___ Document excerpt

3. Display Self Confidence
Showing self-confidence to an employer will immediately improve the way they perceive you and your ability to complete the job a client has set out. Your ideas and opinions will be taken more seriously and will add or ratify credence to your skills shown on your CV. It also establishes that you should be able to deal with challenging situations quickly and effectively. But always remember that you should never confuse self-confidence with arrogance!
4. Show Flexibility
The world of work is evolving at a faster rate than ever, and employers are actively looking for people who can show initiative and a willingness to adapt. Everyone loves a candidate who is keen to work with the team/company and learn new techniques and technologies etc.
5. Relationship Management
Building effective business relationships is one thing but managing them is something entirely different. Whether you are at a junior or management level at every company you will be expected to manage interpersonal relationships with colleagues and clients alike to some extent or another. From you first interview and throughout your career this is an important skill.

______

Task description: Return the stretch of the job-skills advice from "3. Display Self" through "and technologies etc.", copied word for word.

___ Given data

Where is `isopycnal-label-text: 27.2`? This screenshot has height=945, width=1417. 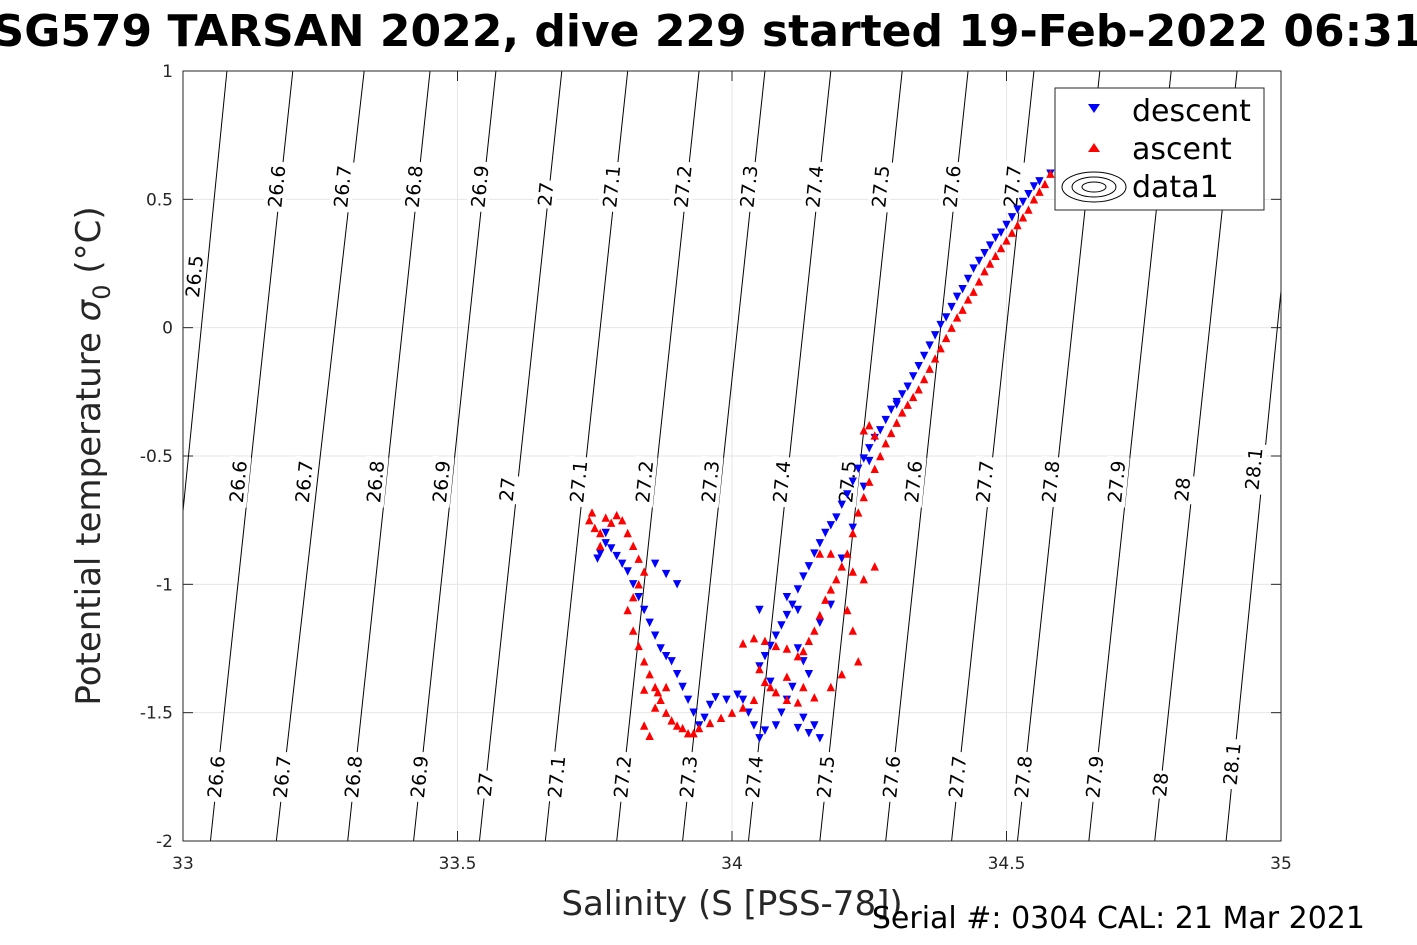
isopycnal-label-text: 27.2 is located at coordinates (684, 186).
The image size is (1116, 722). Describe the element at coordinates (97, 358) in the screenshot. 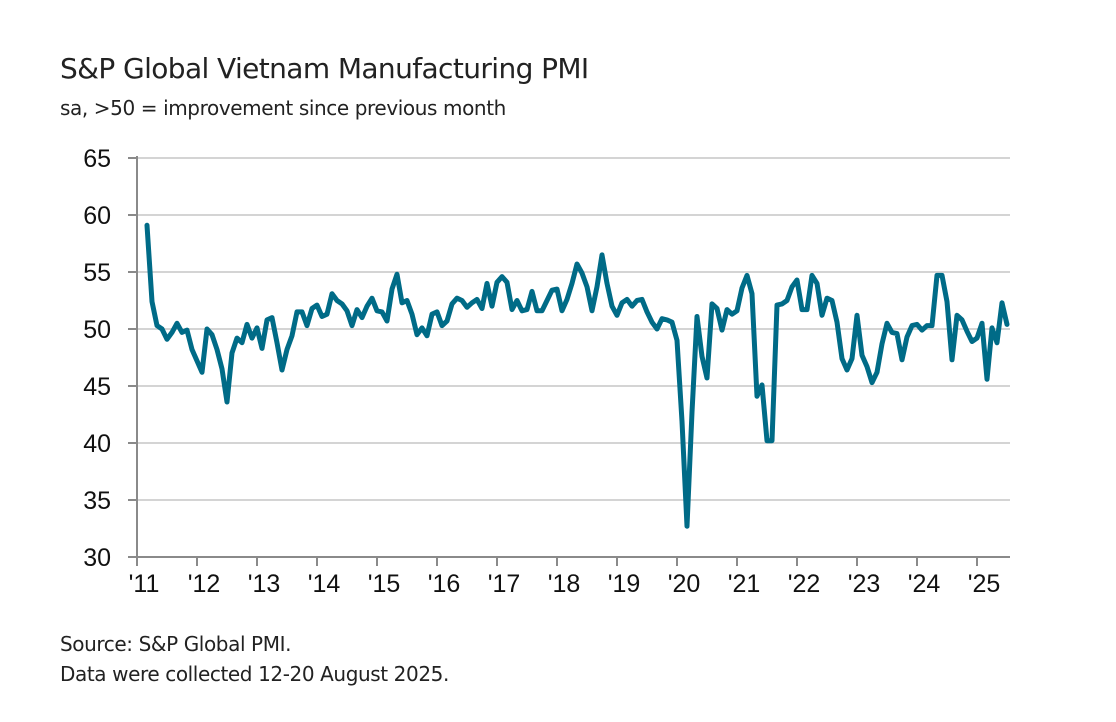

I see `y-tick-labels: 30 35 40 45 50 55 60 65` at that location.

______

Task response:
3. Display Self Confidence
Showing self-confidence to an employer will immediately improve the way they perceive you and your ability to complete the job a client has set out. Your ideas and opinions will be taken more seriously and will add or ratify credence to your skills shown on your CV. It also establishes that you should be able to deal with challenging situations quickly and effectively. But always remember that you should never confuse self-confidence with arrogance!
4. Show Flexibility
The world of work is evolving at a faster rate than ever, and employers are actively looking for people who can show initiative and a willingness to adapt. Everyone loves a candidate who is keen to work with the team/company and learn new techniques and technologies etc.